Uma pessoa que ainda não fez esta mudança ou está com o processo em trâmite pode, em alguns estados ou municípios, utilizar seu nome social ao preencher formulários de serviços públicos – por exemplo, em atendimento no SUS. Nesse caso, há dois campos de preenchimento, um para nome de registro e outro para o nome social escolhido.
Isso já é possível desde abril de 2016 quando a então presidenta Dilma Rousseff assinou um decreto reconhecendo a identidade de gênero de pessoas travestis e transexuais. O projeto aprovado pela Assembléia de Santa Catarina estenderia a prática aos serviços públicos do estado, não só os nacionais e fortaleceria campanhas contra preconceito, de informação.
O decreto procura diminuir casos de constrangimento – uma das muitas formas de violência contra as pessoas trans. O estudante de direito Marcelo de Melo, homem transgênero e membro da Rede Feminista de Juristas DeFEMde afirma: “O respeito ao nome social é de extrema e crucial importância para a vida da pessoa trans e travesti. Assegura que consigamos viver em sociedade, nos portar, viver e existir tendo nossa identidade real respeitada. Você já imaginou viver sendo chamado por um nome que não o seu? Por um gênero que não o seu?”
“O avanço no uso do nome social nas repartições públicas permitiu que nossa população pudesse sair das sombras da noite e conviver com o mínimo de dignidade em ambientes majoritariamente cisgêneros.”

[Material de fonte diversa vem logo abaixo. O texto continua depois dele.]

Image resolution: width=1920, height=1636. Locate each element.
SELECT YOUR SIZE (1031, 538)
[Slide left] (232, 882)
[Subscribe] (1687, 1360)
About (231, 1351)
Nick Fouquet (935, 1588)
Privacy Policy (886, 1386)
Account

“Trata-se de uma legislação que não está mudando as formas de registro, apenas replicando [a decisão nacional] no Estado”, explica Marcelo. “Ela persegue o interesse público na representação das pessoas transgêneras e travestis ao garantir que sua dignidade seja respeitada. O veto do governador é um ataque a nossa existência, ao nosso direito à igualdade e dignidade, garantidos constitucionalmente.”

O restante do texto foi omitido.